RECORDS SUPPLIED:
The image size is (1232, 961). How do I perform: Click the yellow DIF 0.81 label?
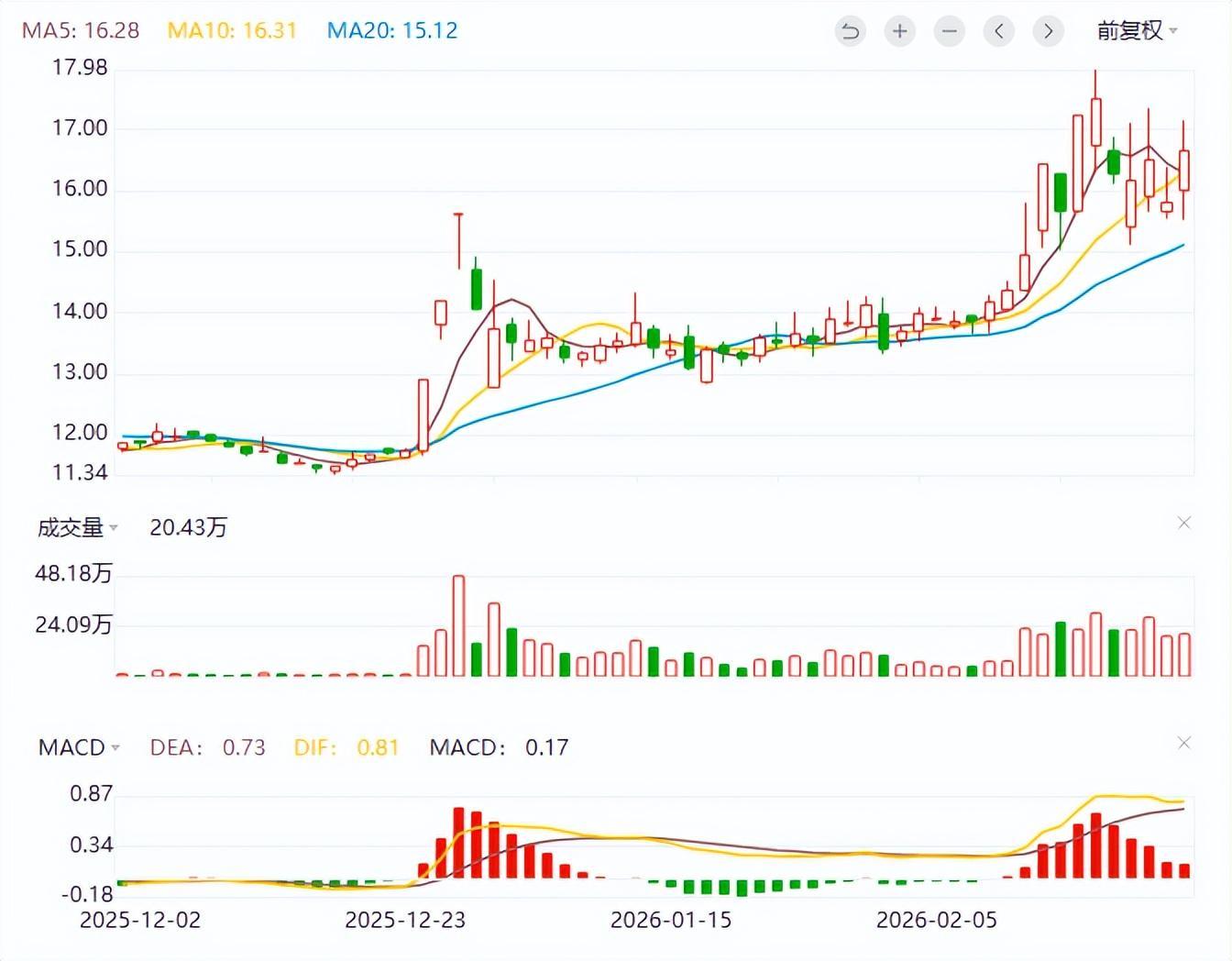coord(346,747)
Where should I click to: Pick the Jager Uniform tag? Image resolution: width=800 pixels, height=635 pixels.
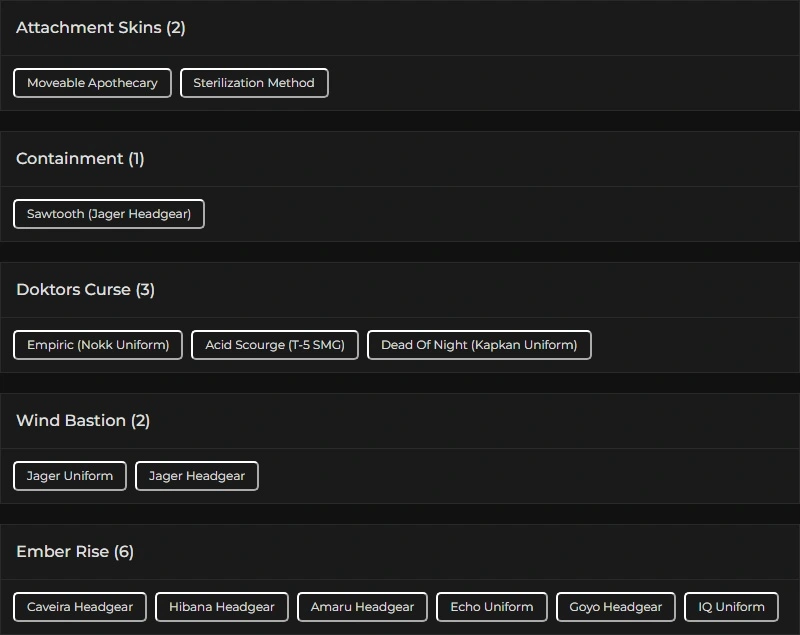70,476
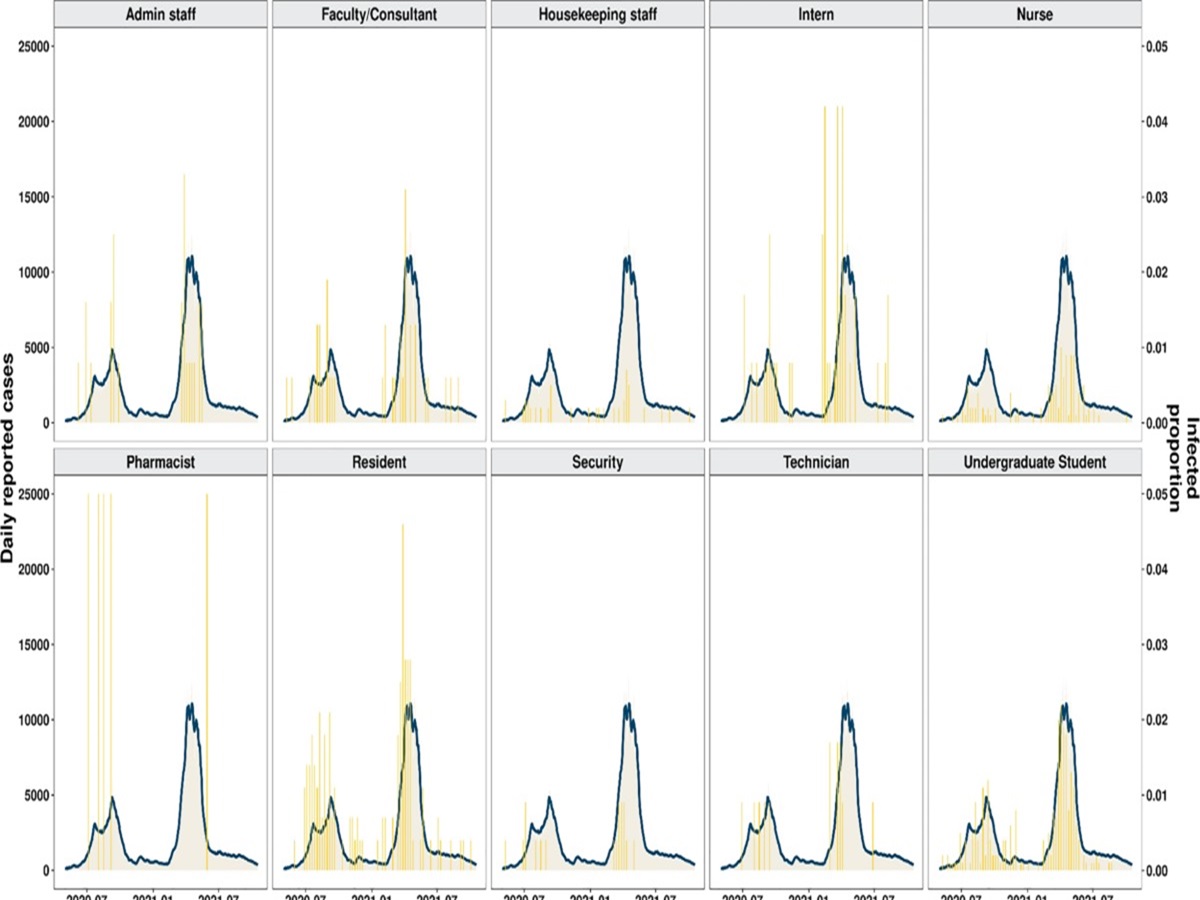Click the blue curve's highest peak in Security panel

coord(627,705)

EXERCISE GOAL: Revise all of the material above so that "Pick" becomes "Select" and nothing else changes. Leave the pictures out.

TASK ANSWER:
The image size is (1232, 961). How do I perform: Click the yellow DIF 0.81 label?
coord(346,747)
Where should I click to: Select the Jager Uniform tag? Image resolution: width=800 pixels, height=635 pixels.
70,476
Click the blue curve's highest peak in Security panel

coord(627,705)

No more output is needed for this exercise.